## Selected passage
_____

On Thu, 3 Dec 2015 17:16:03 -0800 (PST), trader_4
wrote:

On Thursday, December 3, 2015 at 7:47:53 PM UTC-5, wrote:
On Thu, 03 Dec 2015 14:08:34 -0700, Don Y
wrote:

No, that's the lazy approach. That's the way auto mechanics start swapping
things (charging you for each "new replacement" -- even if it didn't FIX
the problem) out until they stumble on the "solution".


Since you are not paying for things you try that is not really a good
analogy but without the right test equipment, eliminating things in
the path is probably the only real way to go.


I always start on the path of trying to fully diagnose the problem
instead of swapping parts. But anyone who has worked on cars has sure
had many times where they wished they had the dealers stock of parts
to try swapping something that is easily swappable to see if it fixes it.


When I was fixing things for a living, my first question on a support
call was asking the guy who was working on it "Can you draw a circle
around the problem"? (in an acre of computer room floor, that may not
be as simple as it sounds)

Until you know for sure what box is failing, you really have to back
up and reassess.

It was surprising how many times that just getting your head put of
the box, turned a light on and got you on the right track.
Isolating the problem does not mean simply throwing parts at it. You
should learn something at each step.

In Don's situation,. I would start with a configuration that doesn't
fail and keep adding stuff until you break it.
Drag a known good space heater or heat gun out to the end of that
extension cord and try that, bearing in mind, the fault could be on
the neutral and that will not fail without a load.

_____

## Data to examine

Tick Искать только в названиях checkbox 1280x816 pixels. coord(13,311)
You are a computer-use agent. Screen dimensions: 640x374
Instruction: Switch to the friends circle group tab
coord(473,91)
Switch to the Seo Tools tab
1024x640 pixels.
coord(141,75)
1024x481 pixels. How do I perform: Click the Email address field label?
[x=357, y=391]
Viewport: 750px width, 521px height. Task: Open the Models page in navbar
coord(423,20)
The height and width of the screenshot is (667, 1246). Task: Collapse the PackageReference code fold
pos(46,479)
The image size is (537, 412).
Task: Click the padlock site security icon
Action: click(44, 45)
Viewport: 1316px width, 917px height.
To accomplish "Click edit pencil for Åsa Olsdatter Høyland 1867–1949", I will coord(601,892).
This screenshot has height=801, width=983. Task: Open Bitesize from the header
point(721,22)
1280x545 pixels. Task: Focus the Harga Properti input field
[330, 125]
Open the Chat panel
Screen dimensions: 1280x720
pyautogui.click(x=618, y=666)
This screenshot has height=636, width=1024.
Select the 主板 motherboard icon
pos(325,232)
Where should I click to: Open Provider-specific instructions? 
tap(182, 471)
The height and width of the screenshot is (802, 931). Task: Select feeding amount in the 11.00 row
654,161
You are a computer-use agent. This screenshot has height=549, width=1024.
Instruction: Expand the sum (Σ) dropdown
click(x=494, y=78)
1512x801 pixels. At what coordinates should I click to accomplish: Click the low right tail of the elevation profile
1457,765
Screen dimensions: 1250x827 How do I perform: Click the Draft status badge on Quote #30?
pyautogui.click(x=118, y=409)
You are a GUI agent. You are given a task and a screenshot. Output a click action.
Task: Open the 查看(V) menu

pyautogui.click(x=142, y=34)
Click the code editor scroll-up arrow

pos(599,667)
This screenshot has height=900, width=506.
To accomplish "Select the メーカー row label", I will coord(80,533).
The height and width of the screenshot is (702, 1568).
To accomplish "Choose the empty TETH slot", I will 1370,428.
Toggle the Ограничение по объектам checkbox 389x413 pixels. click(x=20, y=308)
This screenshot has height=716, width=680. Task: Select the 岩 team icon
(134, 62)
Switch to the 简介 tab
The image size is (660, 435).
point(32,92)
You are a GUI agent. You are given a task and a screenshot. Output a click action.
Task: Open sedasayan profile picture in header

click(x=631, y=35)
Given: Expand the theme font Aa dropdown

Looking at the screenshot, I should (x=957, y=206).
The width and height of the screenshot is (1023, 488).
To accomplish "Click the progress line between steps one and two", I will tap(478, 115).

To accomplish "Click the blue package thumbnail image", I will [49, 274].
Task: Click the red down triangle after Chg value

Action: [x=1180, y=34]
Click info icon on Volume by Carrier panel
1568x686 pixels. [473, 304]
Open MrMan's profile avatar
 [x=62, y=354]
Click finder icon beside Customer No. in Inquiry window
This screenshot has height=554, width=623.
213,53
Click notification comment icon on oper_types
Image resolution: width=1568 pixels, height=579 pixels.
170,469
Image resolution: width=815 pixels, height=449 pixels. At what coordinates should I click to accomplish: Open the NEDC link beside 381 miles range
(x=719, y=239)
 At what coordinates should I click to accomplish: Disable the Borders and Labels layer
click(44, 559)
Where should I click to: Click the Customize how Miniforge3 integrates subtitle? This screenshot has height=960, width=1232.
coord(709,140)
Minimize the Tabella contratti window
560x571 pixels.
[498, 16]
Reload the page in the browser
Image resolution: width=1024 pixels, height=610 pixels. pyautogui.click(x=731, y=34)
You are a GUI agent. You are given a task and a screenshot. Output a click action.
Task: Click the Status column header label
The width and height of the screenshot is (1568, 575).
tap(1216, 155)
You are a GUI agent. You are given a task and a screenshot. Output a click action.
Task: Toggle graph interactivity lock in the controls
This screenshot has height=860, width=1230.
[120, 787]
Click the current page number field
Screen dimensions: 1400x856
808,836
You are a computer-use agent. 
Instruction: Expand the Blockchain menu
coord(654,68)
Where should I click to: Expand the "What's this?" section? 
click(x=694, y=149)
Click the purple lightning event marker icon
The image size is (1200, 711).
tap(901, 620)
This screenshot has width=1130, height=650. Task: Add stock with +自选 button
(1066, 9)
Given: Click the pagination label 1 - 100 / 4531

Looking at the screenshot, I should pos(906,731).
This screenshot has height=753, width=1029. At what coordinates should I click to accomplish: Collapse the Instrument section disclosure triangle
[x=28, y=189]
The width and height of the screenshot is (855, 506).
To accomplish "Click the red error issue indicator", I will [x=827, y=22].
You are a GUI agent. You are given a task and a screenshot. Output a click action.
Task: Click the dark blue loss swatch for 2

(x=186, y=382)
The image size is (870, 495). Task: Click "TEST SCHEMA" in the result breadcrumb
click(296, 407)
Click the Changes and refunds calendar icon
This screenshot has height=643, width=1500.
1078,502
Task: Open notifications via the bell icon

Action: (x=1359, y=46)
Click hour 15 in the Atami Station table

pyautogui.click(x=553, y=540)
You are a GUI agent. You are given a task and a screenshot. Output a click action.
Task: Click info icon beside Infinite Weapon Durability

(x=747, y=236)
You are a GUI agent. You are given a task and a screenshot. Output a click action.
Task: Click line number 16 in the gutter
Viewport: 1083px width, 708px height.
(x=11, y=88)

_____

## Task requirements
**1.** In the troubleshooting discussion, what configuration does the writer say they would start with in Don's situation?
**2.** Reproduce the troubleshooting discussion word for word between "It was surprising" and "you break it.", inclusive.

## Outputs by task
**1.** A configuration that doesn't fail, then keep adding stuff until it breaks.

**2.**
It was surprising how many times that just getting your head put of
the box, turned a light on and got you on the right track.
Isolating the problem does not mean simply throwing parts at it. You
should learn something at each step.

In Don's situation,. I would start with a configuration that doesn't
fail and keep adding stuff until you break it.